I like this questioning Ann Walker, WEA Digital Literacies – Essential or Desirable. In a spirit of open discussion, I would offer a variation – Digital Literacies: possible or probable.
That is, there are those who live their lives on-line. They slip between screen and paper with unconscious ease and find the idea of sitting and playing a game of scrabble – a physical game, using an actual board and tiles, not a computer – to be something of a novelty. It is not unusual, for some, to visit tiny tucked away villages in northern Ghana without leaving their study. They regularly read and discuss with friends in Accra the ins and outs West African politics as reported on the front page of the national newspapers.
For the digital haves the literacies they involve are endless with possibilities. There is no aspect of their lives that does not involve some form of digital engagement, or would not be enhanced by it. Such are the possibilities.
The digital has become thoroughly embedded into the everyday. Sometimes with exciting possibilities, sometimes as just another thing we have to do. It can be hard for us to imagine a life in which things are otherwise.
The text reads: “I’ve been to a traditional craft course learning how to write a letter with a pen and paper. All I’ve got to do now is scan it in and email it to someone.”
But these lives – the lives in which the digital is not exciting or inevitable – exist.

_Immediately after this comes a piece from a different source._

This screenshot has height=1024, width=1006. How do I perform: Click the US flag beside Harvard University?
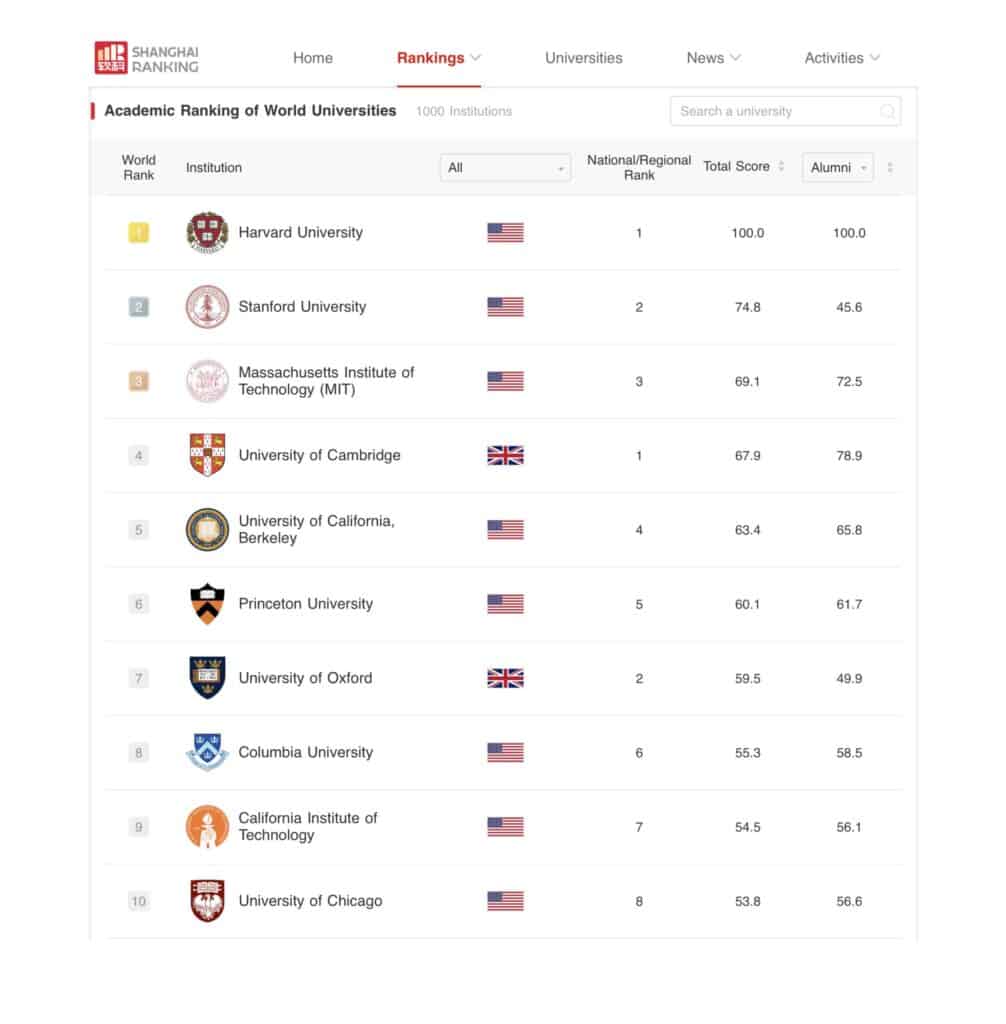tap(504, 232)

And so alongside the endless possibilities of digital literacies, what are the probabilities of digital literacies. How do we ensure that ‘digital by default’ is more than decorative flourish that accents our pedagogy? How do we manage the inevitable inequalities opened up by this new terrain. For years literacy teaching and learning has been engulfed beneath waves of policy effervescence; in my view it often struggles to connect in meaningful ways to the lives of students. Teachers do it, but they accomplish this is despite rather then because of the ever changing policy landscapes that surround them. An approach to digital literacy that centres around the probable and the possible lives of learners is a good starting point.
This implies a sound rationale that defines:
- what should we teach
- why should we teach it and
- how best to teach it
The twitter chat on hashtag #ukfechat offers some interesting perspectives on this.
The reasoning matters because – I teach and, in my evangelical zeal, it’d be possible to insist students develop the enthusiasms that inspire me or that the preferred curriculum becomes a list of favourite digital activities. But not everyone olives the same life and so the what, why and how need to be locally defined.